Just as Earth Hour is set aside each year to highlight the growing energy crisis and educate people about ways to save power that don’t necessarily impact their comfort or lifestyle (like adding energy efficient appliances or a standby power switch), World Water Day is designed to bring attention to the persistent crisis of access to clean water and basic sanitation round the world. 2013 was designated the Year of International Water Cooperation in order to underscore the fact that water is the ultimate shared resource on this planet: The amount of water in the water cycle is finite, and as pollution, urban sprawl, and uneven distribution of clean water escalates the very natural system that produces fresh water is threatened. International cooperation is essential to evening the access to clean water around the world.

World Water Day: events and challenges

World Water Day is celebrated worldwide with a variety of conferences, events, and challenges to cities and nations.
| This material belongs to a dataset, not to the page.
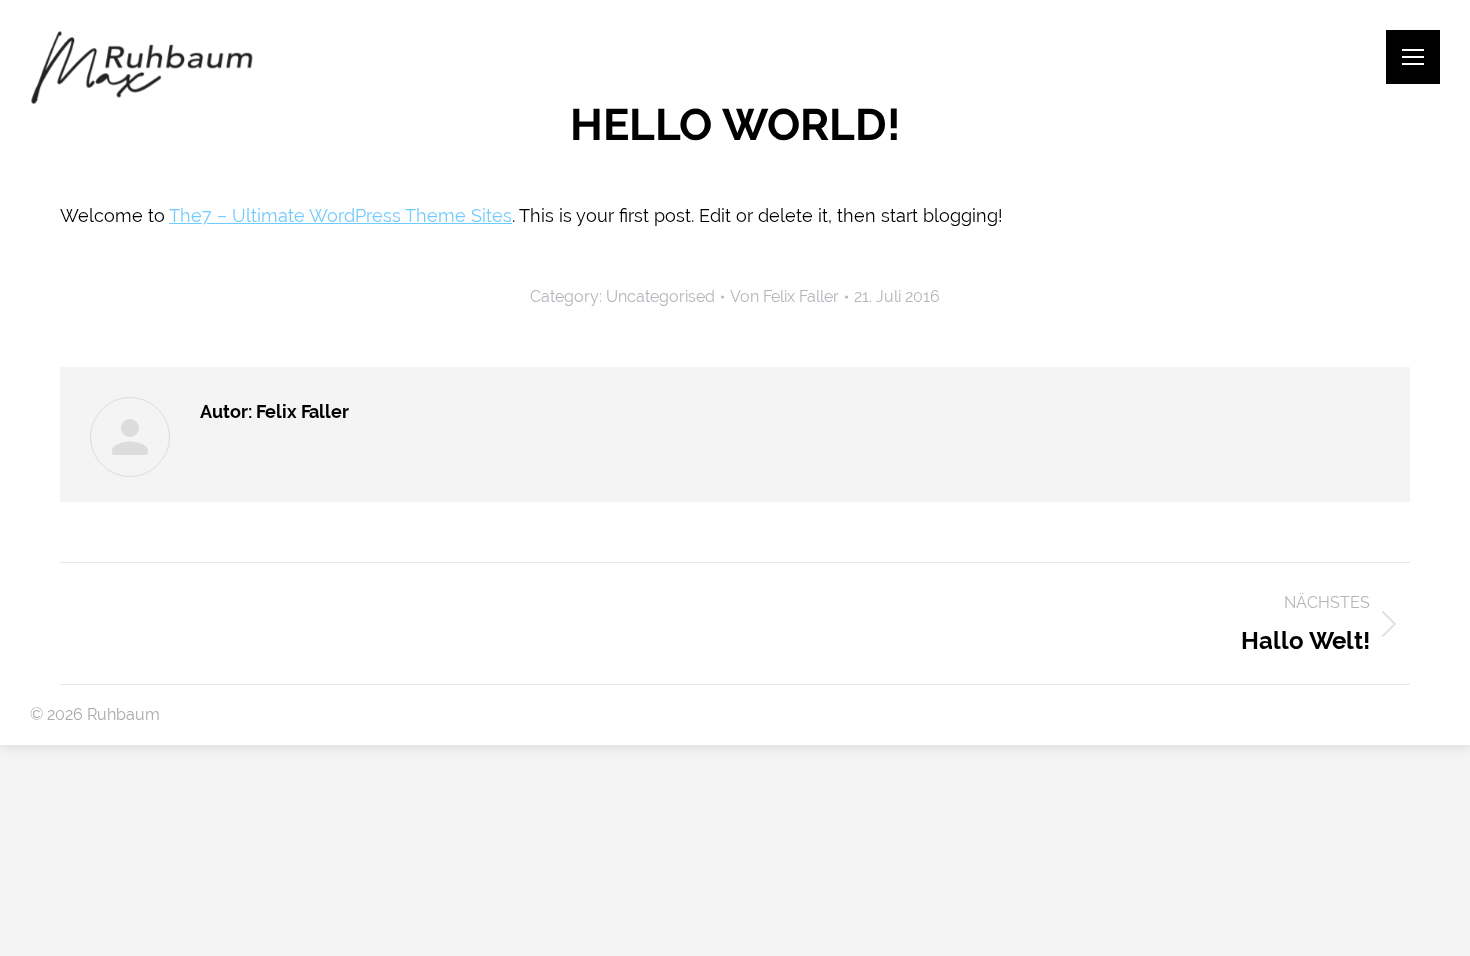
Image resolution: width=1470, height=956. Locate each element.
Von (784, 296)
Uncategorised (660, 296)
The organisations behind World Water Day (UNESCO in collaboration with UNECE and UNDESA) seek to use the high-profile event to publicise many of the ongoing projects in developing areas such as Africa and Southeast Asia to bring fresh water and basic sanitation to communities in desperate need of these resources.

At the same time, World Water Day seeks to inspire individuals to do what they can in the fight to share water resources more fairly and conserve water and use it more thoughtfully. This ranges from personal commitments to reduce your own water footprint through shorter showers, more water and energy efficient appliances, and gardening with plants that are both local to your climate and that require less water to spreading the word and educating your neighbours and peers about their own water usage and water footprint.

The first step is to stop thinking of the water bottle as a necessity or even as a reasonable use of resources. Instead, think of the water coming from your tap as a miracle, because you did not have to walk nearly four miles to get that water, and it will not make you ill when you drink it, and you have total control over how much of it you use – and how much of it you waste.